Monday, June 22, 2015

Diversity Key For The Future of Baseball

            When Rob Manfred took over as the commissioner of baseball at the beginning of this year, he made it clear that changes were on the horizon. It was a much-needed difference from his predecessor, Bud Selig, who was at the helm of the MLB for 17 years, and did virtually nothing to improve the game as it was played on the field.
            Manfred has made his priorities clear as commissioner, and thankfully one of them is pace of play. In an open letter to Manfred prior to the season, I laid out my plan to make baseball more appealing to the younger generation, and while he didn’t take me on many of my suggestions, he has made changes to speed up the game, and I think it’s worked. Now that batters are forced to keep at least one foot in the box at all times, and there is a clock in-between innings, games seem to be moving quicker. Though the average game time is down just eight minutes from last year in the first month of the season, it feels like the game is moving quicker.

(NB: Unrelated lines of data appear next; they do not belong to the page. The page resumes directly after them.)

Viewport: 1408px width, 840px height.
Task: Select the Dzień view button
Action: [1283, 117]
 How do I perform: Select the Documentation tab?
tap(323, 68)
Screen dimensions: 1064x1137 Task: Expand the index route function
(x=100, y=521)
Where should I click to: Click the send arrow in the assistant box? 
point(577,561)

            While I myself have pointed out long baseball games as a problem, it is now clear to me that the actual time of game doesn’t matter as much as the speed at which the game moves along. Most football games take upward of four hours, but you don’t hear very many people complaining and saying that football is boring, and that’s because the game moves quicker, and there is less wait-time between plays. If baseball can do the same, it will become more appealing to people of my generation. 
            While pace of play is the issue that I’ve put most of my attention towards, it has been made clear by comedian Chris Rock that baseball has another problem, and that is getting black people interested in the game. Rock was featured on HBO’s Real Sports with Byant Gumbel, and he pointed out the decline of blacks who are interested in America’s national pastime. “I’m an endangered species,” the popular comedian said. “A black baseball fan. Why don’t black people like baseball anymore?”

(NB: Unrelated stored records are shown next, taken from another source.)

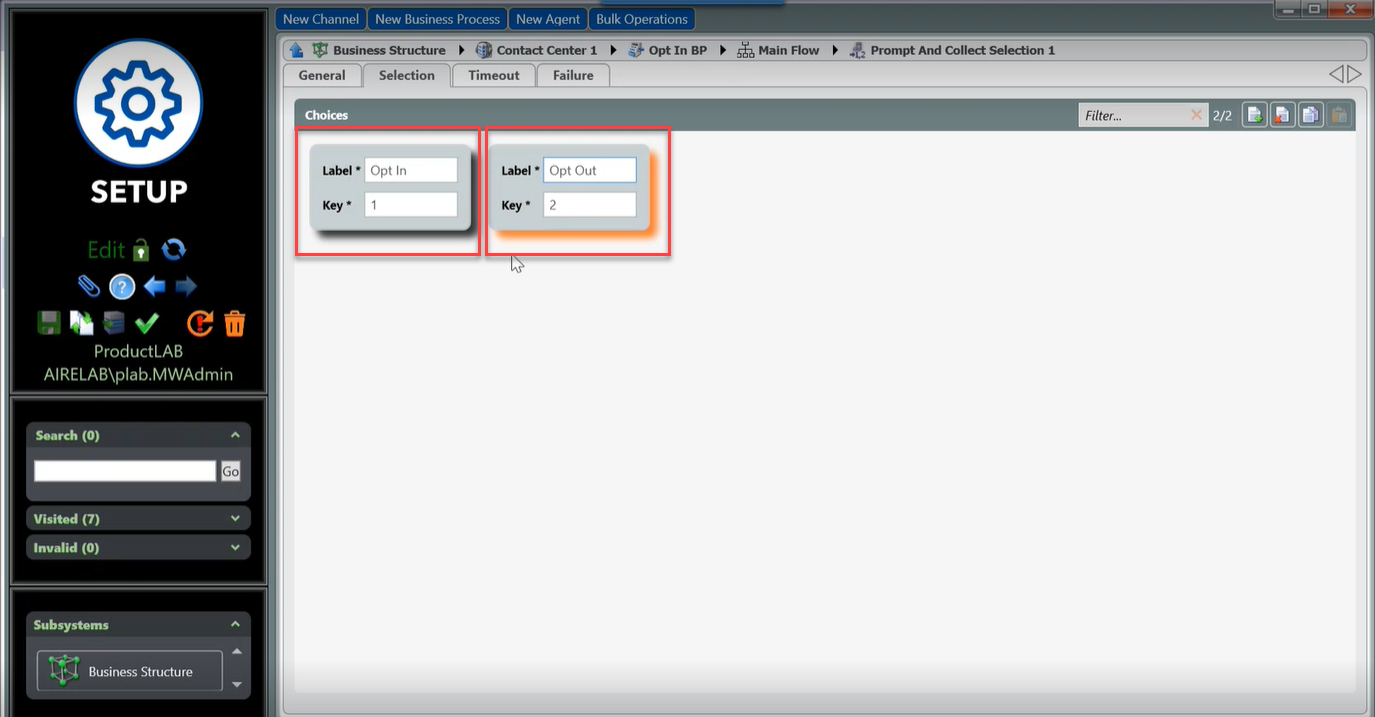Collapse the Subsystems panel
The width and height of the screenshot is (1375, 717).
235,625
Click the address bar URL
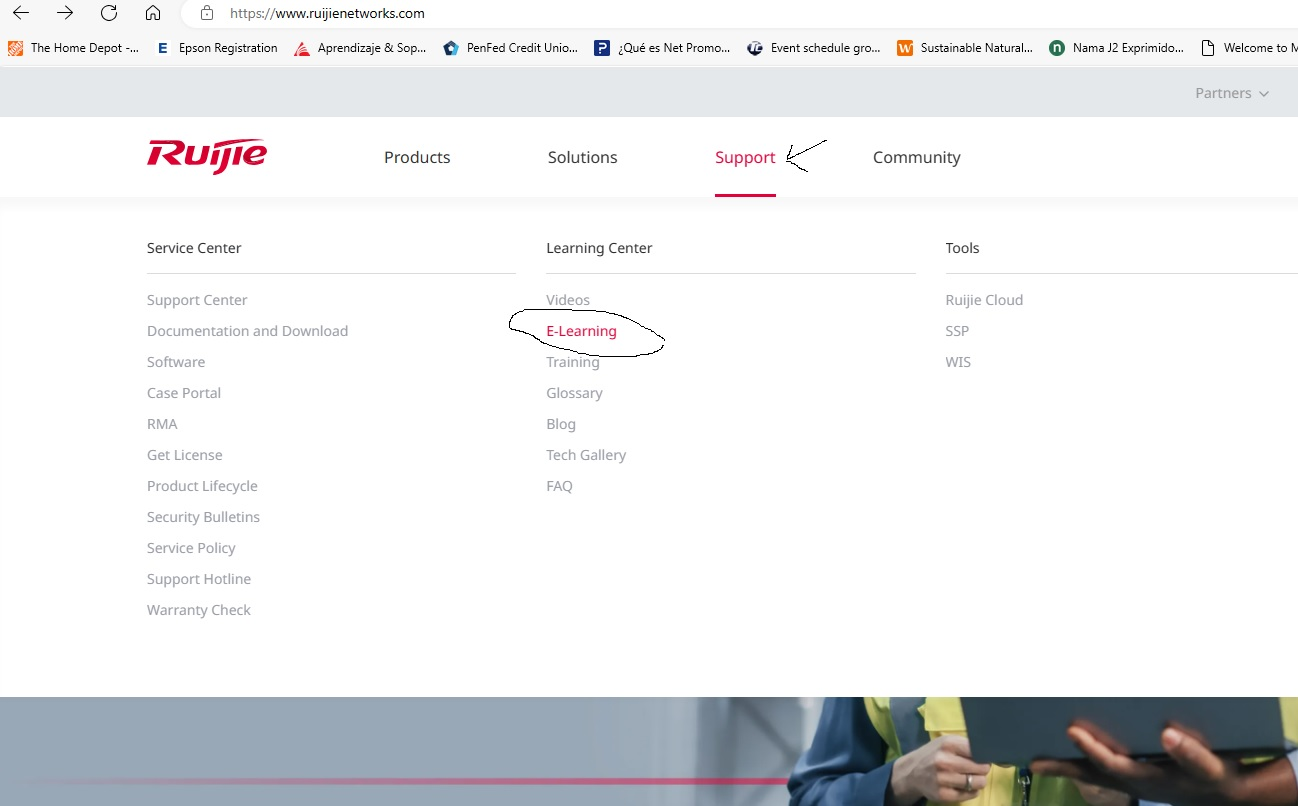1298x806 pixels. 327,14
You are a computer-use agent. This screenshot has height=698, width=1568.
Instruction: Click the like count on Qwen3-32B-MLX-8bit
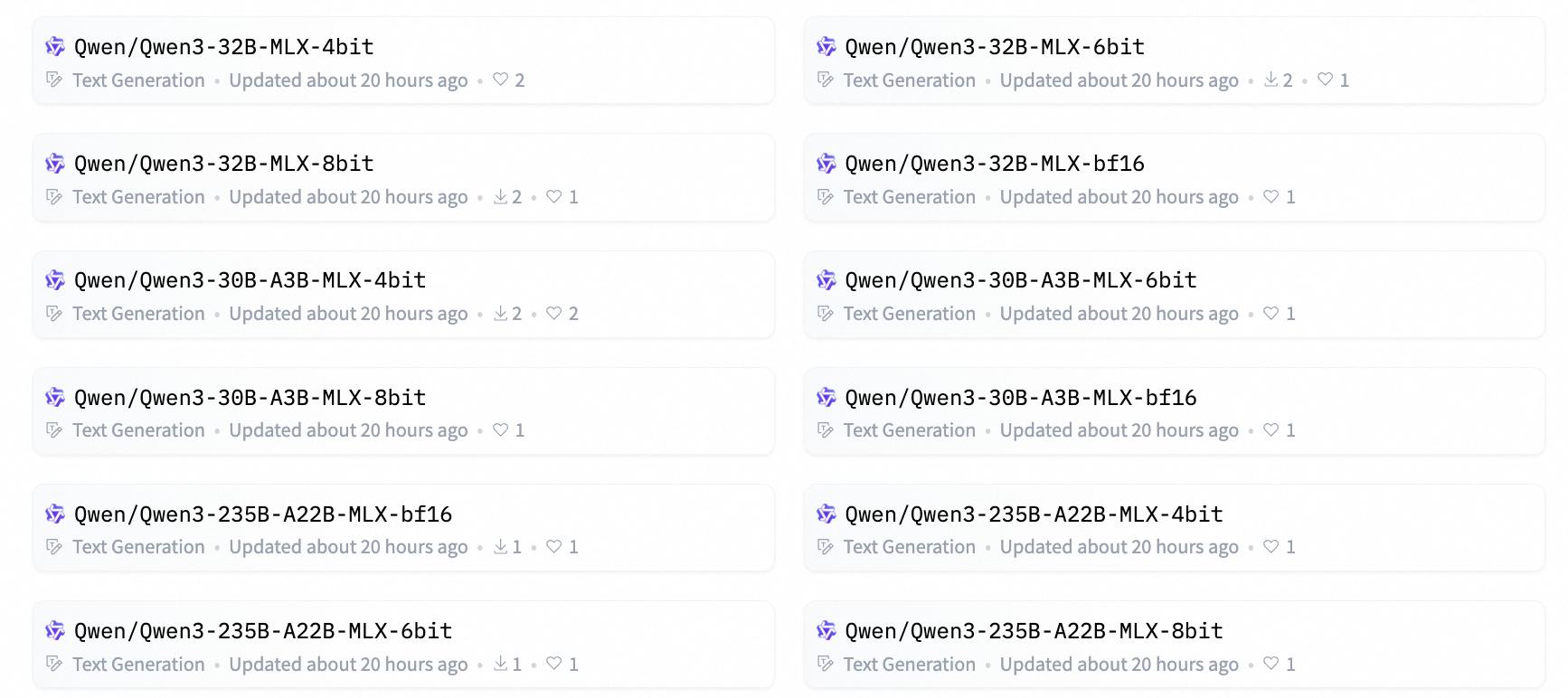click(562, 196)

            Rock went on to point out that neither team competing in the World Series last year had a black player on their roster, and that crowds in St. Louis for the World Series were more than 90% white. Almost every ratio you can find supports Rock’s point. Blacks don’t like baseball. They make up just 8% of MLB rosters and that number is falling fast.
            For me, this boils down to one thing. The culture of Major League Baseball is southern and white. Country music, chewing tobacco, hunting, and fishing are all things that many, if not most, baseball players enjoy, but aren’t things that are found in many black households.
            A sport’s culture defines who plays it and who enjoys it. Basketball, which is incredibly popular with young people right now, is a sport that has a very black culture, and even promotes itself that way. Basketball replaces country music with rap, which resonates better with young people who don’t live in Southern America.
            Rock says that in order to succeed, baseball needs to be more black, because “black America decides what’s hot, and what people get excited about.”
            Undoubtedly baseball needs to attract more young people, and if getting black people interested will get young people more interested, then Chris Rock hit the nail on the head.